I don’t have much personal opinion on this one other than, like RT, I find hashtags can get visually in the way of my scanning…although at least this time the convention is to place them at the end of a Tweet. I have yet to extract much search/retrieve value from hashtags and have not embraced use in my own Tweets yet except at conferences.
Spam
Saving the worst for last. Fortunately, I’m not yet seeing the obscene or cheap prescription drug spam that infiltrated email and then blog comments — although I imagine it is only a matter of time before this starts sneaking through Twitter’s own filtering efforts. What I am experiencing is the Twitter account that Follows me along with literally thousands of others, has very few updates, and whose profile statement and web-site URL is blatantly commercial in an area of no interest to me. One of my more recent and less obnoxious examples: tigers1904. Folks, if you going to try to market to me via Twitter, pay attention to my very public disclosure of my interests, or get lumped into this spammer category.
Alas, this past weekend Twitter also saw a serious phishing attack.
Closing Notes
- Overall I’m not liking the move towards using Twitter as if it was a social bookmarking application, ala Delicious.

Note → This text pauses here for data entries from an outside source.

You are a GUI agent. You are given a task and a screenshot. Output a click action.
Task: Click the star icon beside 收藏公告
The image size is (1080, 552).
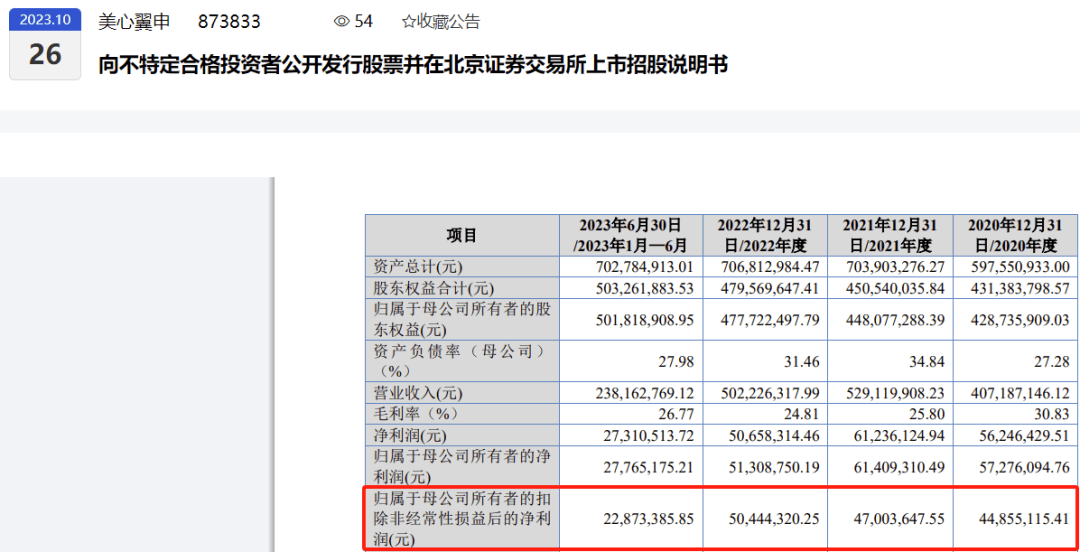coord(408,21)
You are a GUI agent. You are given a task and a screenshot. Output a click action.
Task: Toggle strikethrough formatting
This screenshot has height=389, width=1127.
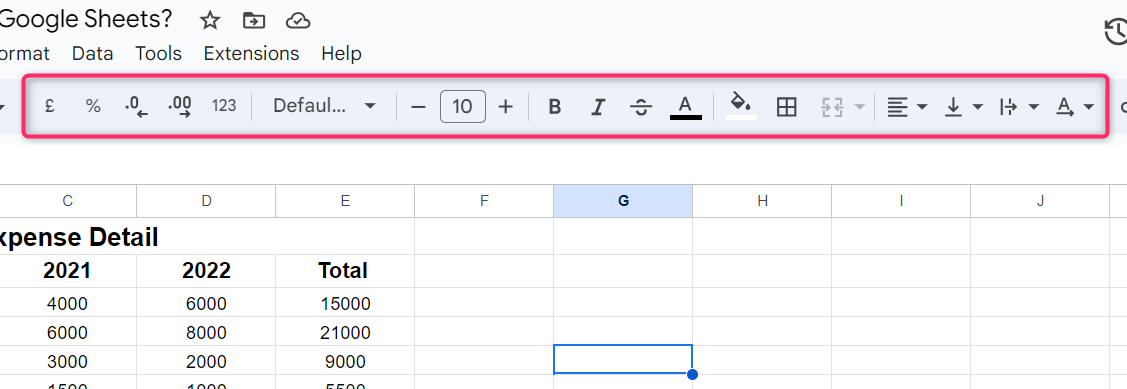tap(641, 107)
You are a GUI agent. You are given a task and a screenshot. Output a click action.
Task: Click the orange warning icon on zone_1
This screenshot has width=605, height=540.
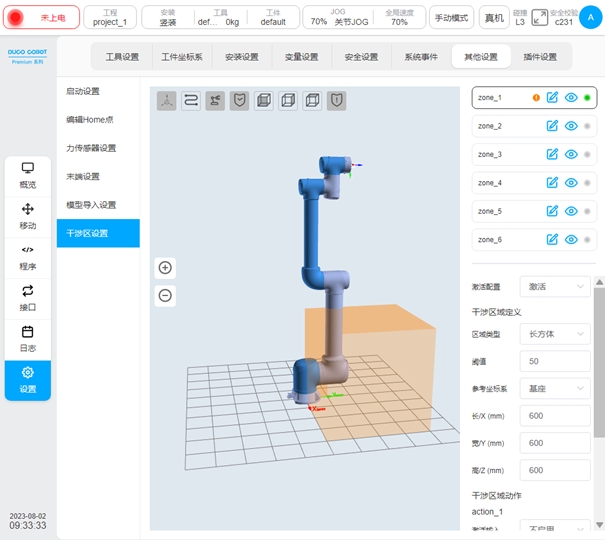click(x=536, y=98)
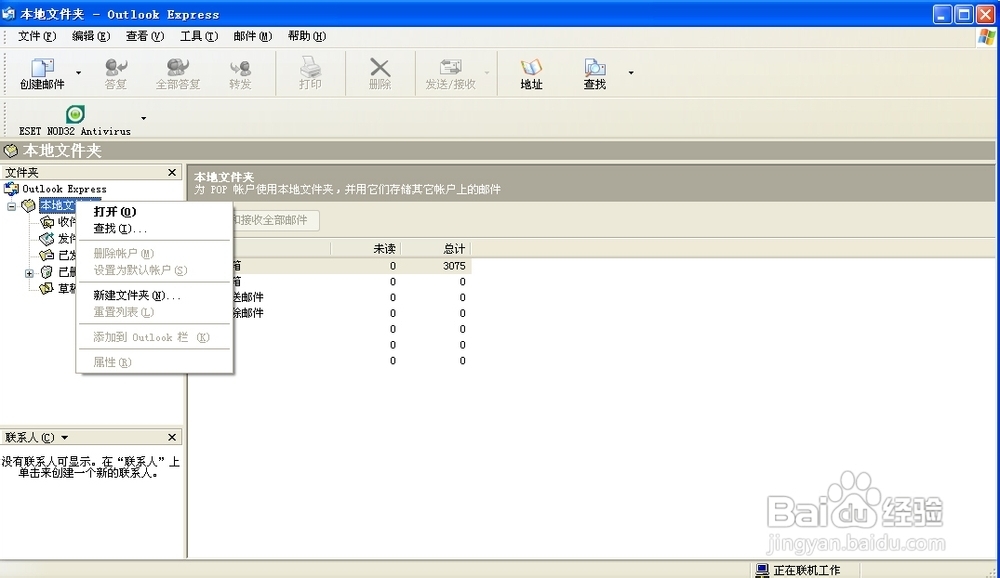Click the 答复 (Reply) toolbar icon
This screenshot has height=578, width=1000.
coord(115,72)
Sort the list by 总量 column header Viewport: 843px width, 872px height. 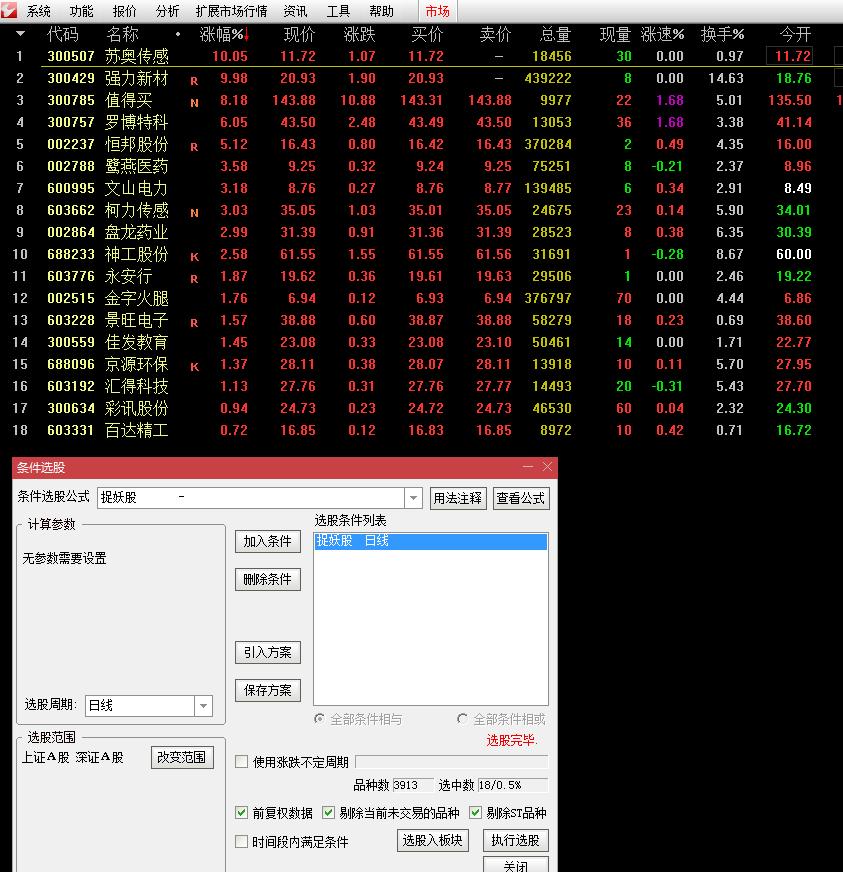557,33
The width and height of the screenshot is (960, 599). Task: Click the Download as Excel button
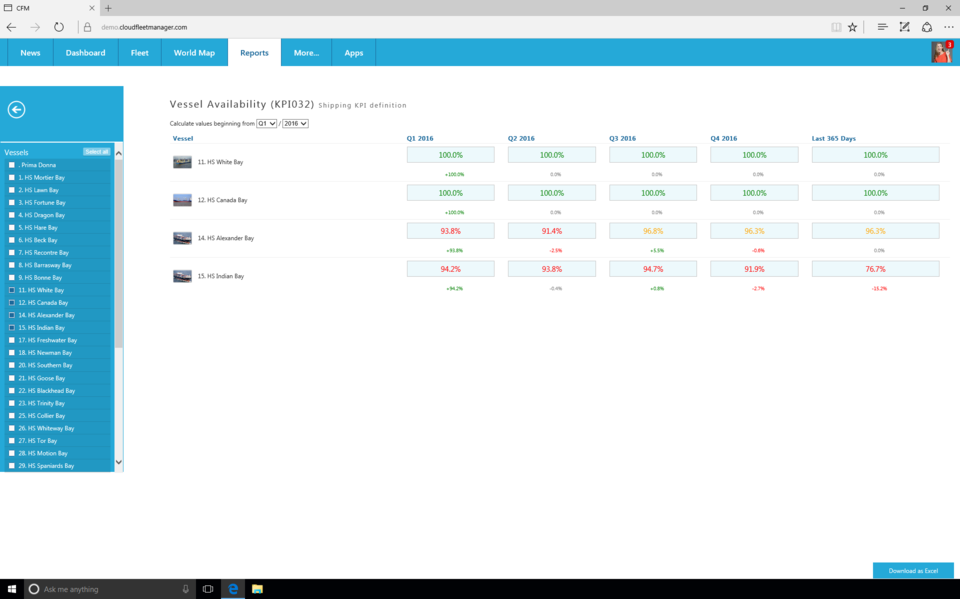(x=913, y=570)

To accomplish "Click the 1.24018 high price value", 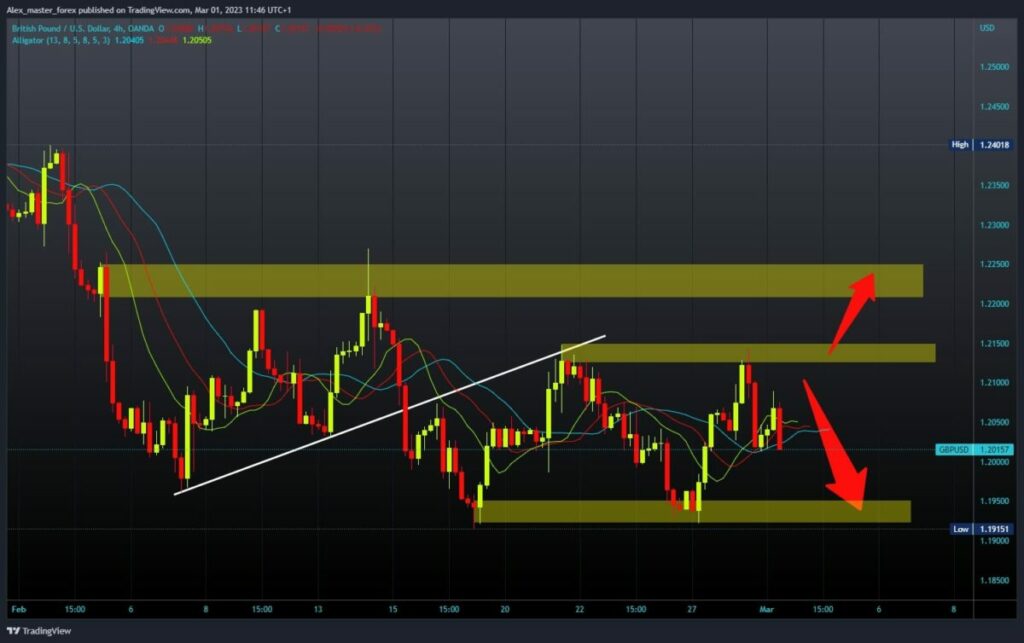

If I want to follow your bookmarks I’d prefer to do that through FriendFeed (or other lifestream) or directly from your social bookmarking application (typically Delicious). I plan to do some further pruning of my Following list for a couple of folks I would really like to keep up with in social colleague sense, but I’m not interested in seeing every bookmark they declare.
- In this observation of the ongoing evolution in the Twitter microcosm I’m reminded of emergence as a formal theory and made some time to read and listen more seriously on this subject than I did during my my more casual look during the time of my What’s Emerging? post last April.
- Another sign of growing up: entire blogs now devoted to Twitter, e.g. TwiTip, as earlier seen for blogging. Who would have thunk 18 months ago when the most common reaction to Twitter seemed to be “why would you bother, what good is it?”
- And another: a Twitter application database, reference Twitter App Database: Will You Use It?
- Along with spam, another negative pattern on the increase in my Twitter network are users intentionally (or so it appears) repeating Tweets over the course of a day, some hours apart. Folks, think back to the earlier days of email…you have your caps key stuck on. Stop shouting.
Tags: hashtags, Jeremiah Owyang, Shel Israel, spam, Steve Rubel, Twitter, Valdis Krebs

Nice post Ray. I also prefer getting information through social bookmarking. If I read a Twitter feed I constantly have to differentiate between resources, moods or statements. I get the feeling that retweeting has changed recently and is used much more. But retweets are amazing to spread the news in networks.